▶ The task
Render the lines of the records below as a numbered list, starting at the line containing "Click the 4h" and going down through the line containing "height=660 pixels. coord(239,46)", both included. Leave out blank lines.

▶ Data rows
◇ ◇ ◇ ◇ ◇ ◇ ◇
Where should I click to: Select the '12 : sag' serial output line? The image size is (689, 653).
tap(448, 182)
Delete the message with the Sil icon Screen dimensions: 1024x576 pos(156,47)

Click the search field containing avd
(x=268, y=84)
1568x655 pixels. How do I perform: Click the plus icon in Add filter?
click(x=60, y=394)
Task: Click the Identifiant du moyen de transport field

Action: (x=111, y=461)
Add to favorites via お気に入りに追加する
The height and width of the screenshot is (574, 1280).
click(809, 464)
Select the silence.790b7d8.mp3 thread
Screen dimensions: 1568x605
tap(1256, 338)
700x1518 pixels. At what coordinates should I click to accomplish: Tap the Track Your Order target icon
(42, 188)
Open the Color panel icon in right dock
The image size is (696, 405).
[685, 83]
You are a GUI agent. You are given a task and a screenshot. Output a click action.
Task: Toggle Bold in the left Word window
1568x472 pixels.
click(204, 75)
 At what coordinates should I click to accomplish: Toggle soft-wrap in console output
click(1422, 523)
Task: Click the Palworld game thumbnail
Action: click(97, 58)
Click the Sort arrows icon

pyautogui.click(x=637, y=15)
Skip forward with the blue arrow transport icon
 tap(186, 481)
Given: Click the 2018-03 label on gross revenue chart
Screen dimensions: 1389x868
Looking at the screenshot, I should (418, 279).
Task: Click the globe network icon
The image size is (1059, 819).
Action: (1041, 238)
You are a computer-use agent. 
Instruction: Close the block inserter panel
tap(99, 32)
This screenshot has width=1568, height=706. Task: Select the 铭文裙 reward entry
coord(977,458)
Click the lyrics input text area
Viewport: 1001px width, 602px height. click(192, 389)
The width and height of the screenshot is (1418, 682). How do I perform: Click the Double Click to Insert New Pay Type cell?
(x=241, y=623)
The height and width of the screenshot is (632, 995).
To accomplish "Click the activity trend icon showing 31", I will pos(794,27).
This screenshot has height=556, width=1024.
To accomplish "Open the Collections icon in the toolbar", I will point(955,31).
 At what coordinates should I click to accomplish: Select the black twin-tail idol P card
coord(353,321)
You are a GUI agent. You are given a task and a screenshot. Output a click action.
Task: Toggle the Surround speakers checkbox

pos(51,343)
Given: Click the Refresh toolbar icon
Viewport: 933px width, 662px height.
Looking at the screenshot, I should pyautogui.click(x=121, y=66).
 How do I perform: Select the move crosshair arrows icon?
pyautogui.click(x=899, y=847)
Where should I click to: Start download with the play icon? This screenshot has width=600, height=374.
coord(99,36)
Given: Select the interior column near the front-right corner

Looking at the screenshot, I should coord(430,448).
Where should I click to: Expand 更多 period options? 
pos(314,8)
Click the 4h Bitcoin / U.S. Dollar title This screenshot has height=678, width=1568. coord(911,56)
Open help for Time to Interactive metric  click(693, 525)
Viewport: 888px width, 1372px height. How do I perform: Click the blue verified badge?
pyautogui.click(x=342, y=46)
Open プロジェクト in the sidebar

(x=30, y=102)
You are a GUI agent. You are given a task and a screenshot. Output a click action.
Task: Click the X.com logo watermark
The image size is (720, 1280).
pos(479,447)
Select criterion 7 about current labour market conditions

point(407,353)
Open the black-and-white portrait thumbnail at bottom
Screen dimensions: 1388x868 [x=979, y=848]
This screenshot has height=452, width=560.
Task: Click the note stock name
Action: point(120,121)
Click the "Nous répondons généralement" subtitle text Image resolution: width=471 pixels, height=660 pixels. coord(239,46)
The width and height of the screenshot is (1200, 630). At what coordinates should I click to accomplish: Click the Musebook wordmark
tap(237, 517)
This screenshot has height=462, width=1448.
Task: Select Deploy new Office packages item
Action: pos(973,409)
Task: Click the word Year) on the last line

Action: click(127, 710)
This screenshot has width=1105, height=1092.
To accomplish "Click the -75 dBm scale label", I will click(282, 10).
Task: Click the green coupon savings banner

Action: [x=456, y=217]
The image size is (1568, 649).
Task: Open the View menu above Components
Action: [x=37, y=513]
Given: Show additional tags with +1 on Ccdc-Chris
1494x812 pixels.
◇ ◇ ◇ ◇ ◇ ◇ ◇
▶ Task solution
1. Click the 4h Bitcoin / U.S. Dollar title This screenshot has height=678, width=1568. coord(911,56)
2. Open help for Time to Interactive metric  click(693, 525)
3. Viewport: 888px width, 1372px height. How do I perform: Click the blue verified badge?
4. pyautogui.click(x=342, y=46)
5. Open プロジェクト in the sidebar
6. (x=30, y=102)
7. You are a GUI agent. You are given a task and a screenshot. Output a click action.
8. Task: Click the X.com logo watermark
9. The image size is (720, 1280).
10. pos(479,447)
11. Select criterion 7 about current labour market conditions
12. point(407,353)
13. Open the black-and-white portrait thumbnail at bottom
14. Screen dimensions: 1388x868 [x=979, y=848]
15. This screenshot has height=452, width=560.
16. Task: Click the note stock name
17. Action: point(120,121)
18. Click the "Nous répondons généralement" subtitle text Image resolution: width=471 pixels, height=660 pixels. coord(239,46)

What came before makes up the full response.